> Task description
The lines from the one with "Contact (447, 1378)" through the last line below are to be copied exactly; no other lines are to be returned.

> Data supplied
══════

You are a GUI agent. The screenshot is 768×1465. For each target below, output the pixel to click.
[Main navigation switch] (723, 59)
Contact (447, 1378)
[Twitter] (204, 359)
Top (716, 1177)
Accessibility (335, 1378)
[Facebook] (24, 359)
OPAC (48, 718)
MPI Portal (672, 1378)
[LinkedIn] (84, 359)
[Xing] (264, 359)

══════

> Solution to this problem
Contact (447, 1378)
[Twitter] (204, 359)
Top (716, 1177)
Accessibility (335, 1378)
[Facebook] (24, 359)
OPAC (48, 718)
MPI Portal (672, 1378)
[LinkedIn] (84, 359)
[Xing] (264, 359)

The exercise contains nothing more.